**To be done**
Can you copy each of the items below word for word, without the pictures?

**Information shown**
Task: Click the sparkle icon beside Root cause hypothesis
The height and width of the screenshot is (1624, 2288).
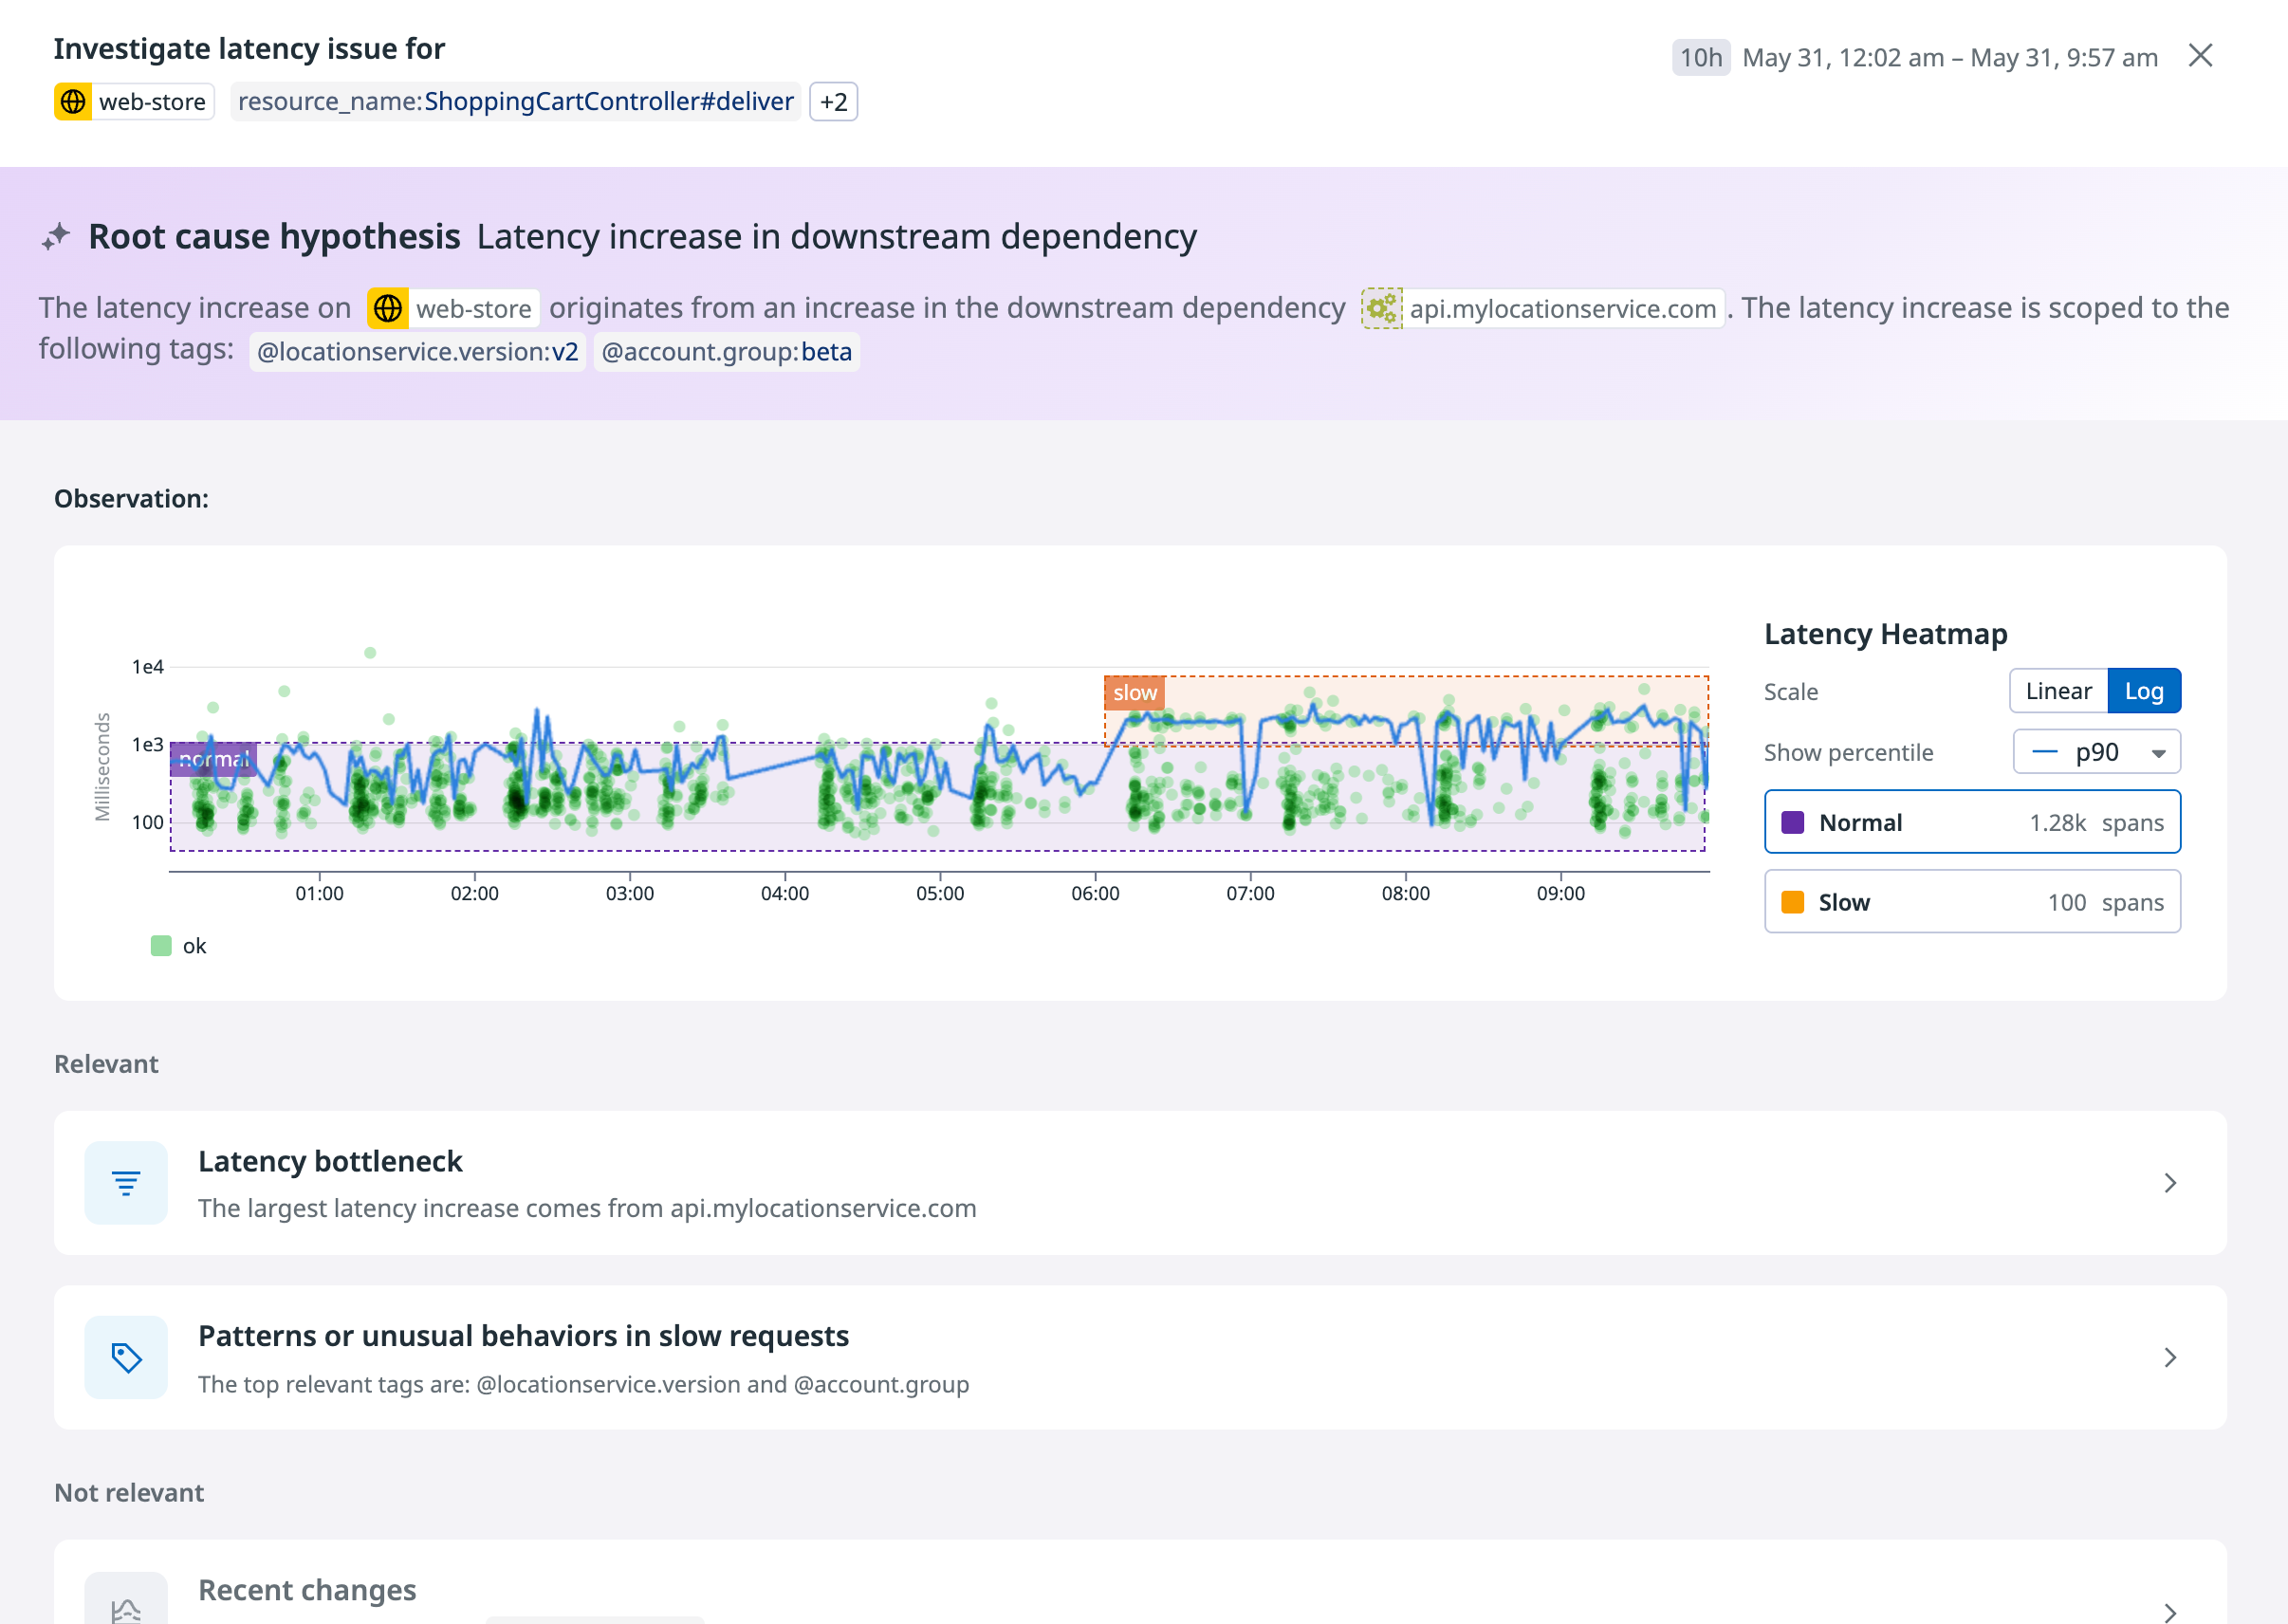Action: (x=57, y=237)
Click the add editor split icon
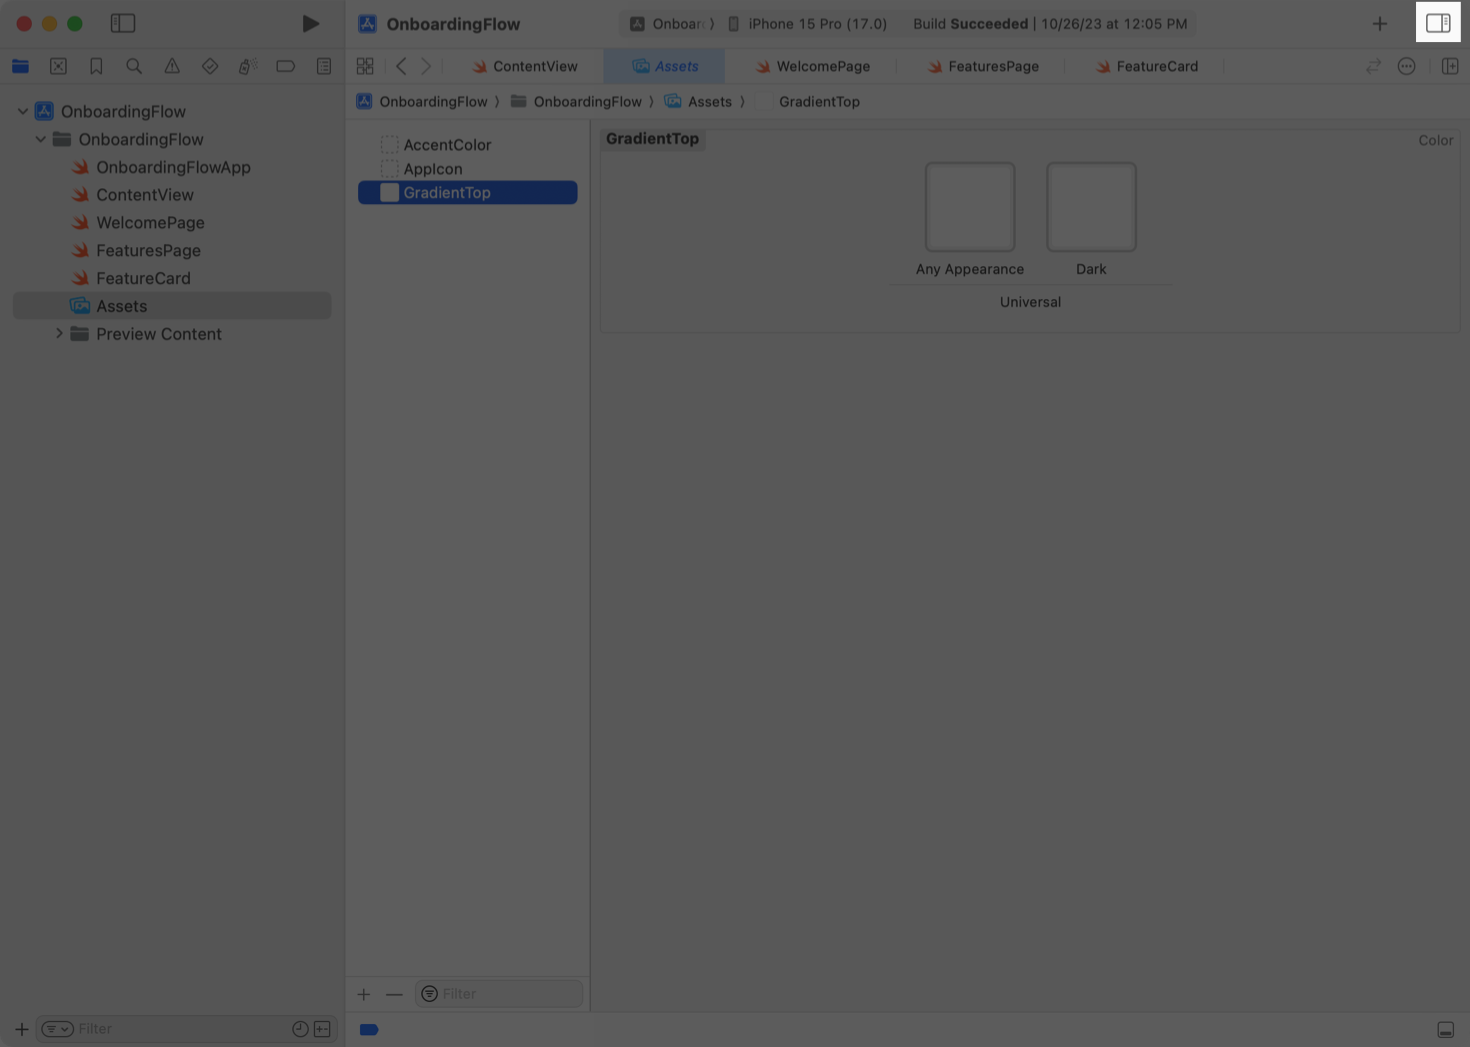The image size is (1470, 1047). [x=1449, y=66]
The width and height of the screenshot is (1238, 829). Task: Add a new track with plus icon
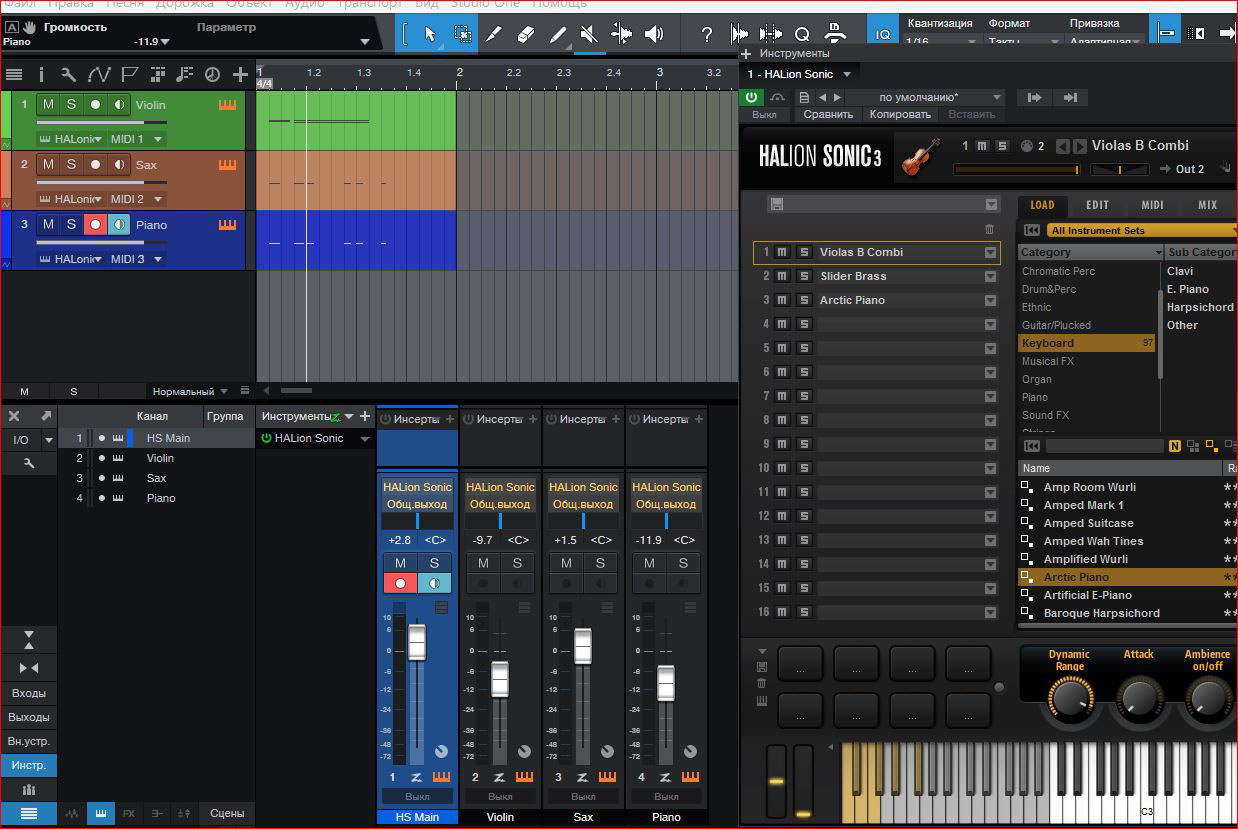pyautogui.click(x=240, y=74)
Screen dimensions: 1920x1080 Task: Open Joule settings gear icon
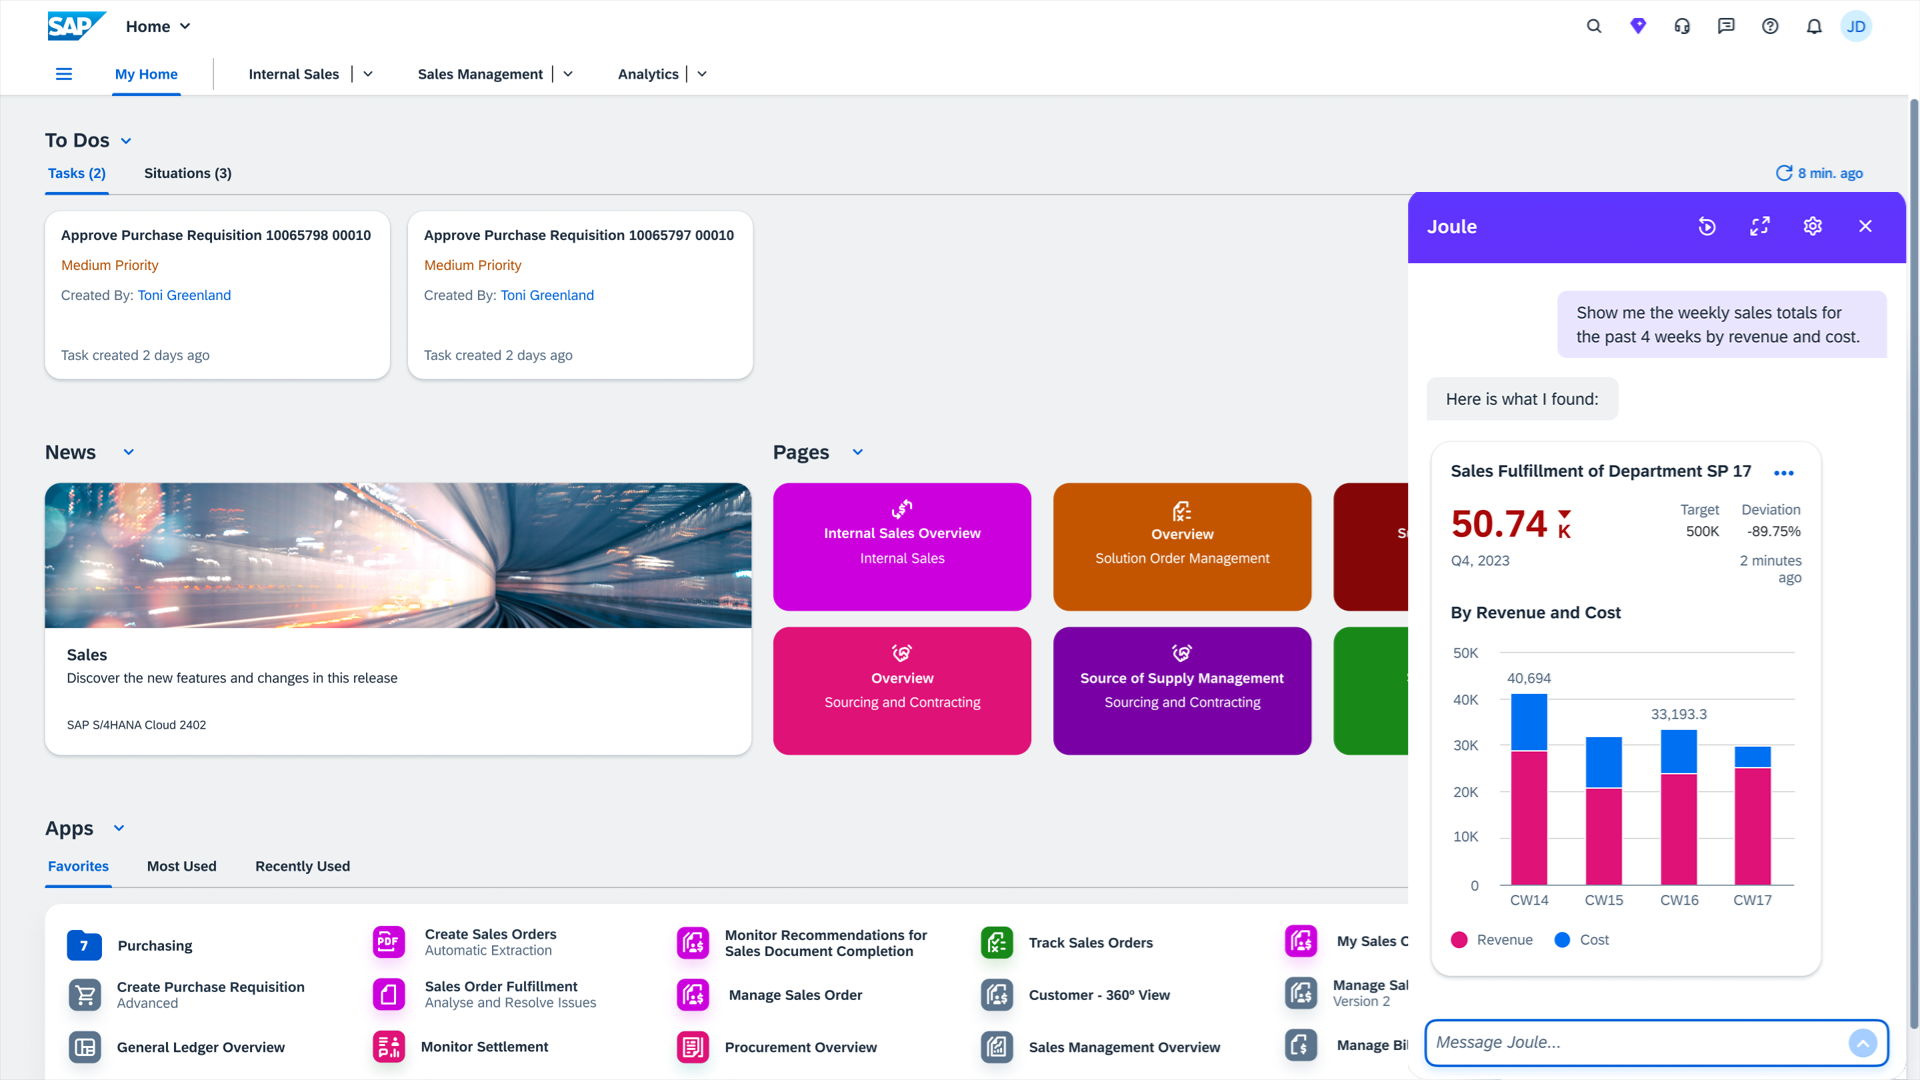coord(1812,227)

**Written response**
Task: Click the sparkle icon beside Root cause hypothesis
The height and width of the screenshot is (1624, 2288).
Action: (x=57, y=237)
Click the add editor split icon
The image size is (1470, 1047). [x=1449, y=66]
The width and height of the screenshot is (1238, 829). Task: Add a new track with plus icon
pyautogui.click(x=240, y=74)
Screen dimensions: 1920x1080 Task: Open Joule settings gear icon
coord(1812,227)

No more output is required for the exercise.